■ TASK DESCRIPTION ■
All of the records should be given again verbatim.

■ SOURCE RECORDS ■
────────────────────────────────────────

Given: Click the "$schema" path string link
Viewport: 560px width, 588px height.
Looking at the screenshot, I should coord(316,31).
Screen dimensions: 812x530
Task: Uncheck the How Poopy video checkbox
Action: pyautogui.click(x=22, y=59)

────────────────────────────────────────

■ REPLY ■
Given: Click the "$schema" path string link
Viewport: 560px width, 588px height.
Looking at the screenshot, I should coord(316,31).
Screen dimensions: 812x530
Task: Uncheck the How Poopy video checkbox
Action: pyautogui.click(x=22, y=59)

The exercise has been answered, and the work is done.